***** Working data *****

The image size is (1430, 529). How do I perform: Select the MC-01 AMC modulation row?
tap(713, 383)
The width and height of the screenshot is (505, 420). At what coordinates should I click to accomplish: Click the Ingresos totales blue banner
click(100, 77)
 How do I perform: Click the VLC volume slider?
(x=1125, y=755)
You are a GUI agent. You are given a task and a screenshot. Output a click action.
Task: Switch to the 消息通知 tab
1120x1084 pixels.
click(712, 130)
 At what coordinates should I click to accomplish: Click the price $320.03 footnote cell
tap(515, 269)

*****

▶ Your objective:
Can you give the records again from the line with "You are a GUI" through the end of the records, substituting "page image" for "screenshot" and leaving everything else unchanged?

▶ Written solution:
You are a GUI agent. You are given a task and a page image. Output a click action.
Task: Switch to the 消息通知 tab
1120x1084 pixels.
click(712, 130)
 At what coordinates should I click to accomplish: Click the price $320.03 footnote cell
tap(515, 269)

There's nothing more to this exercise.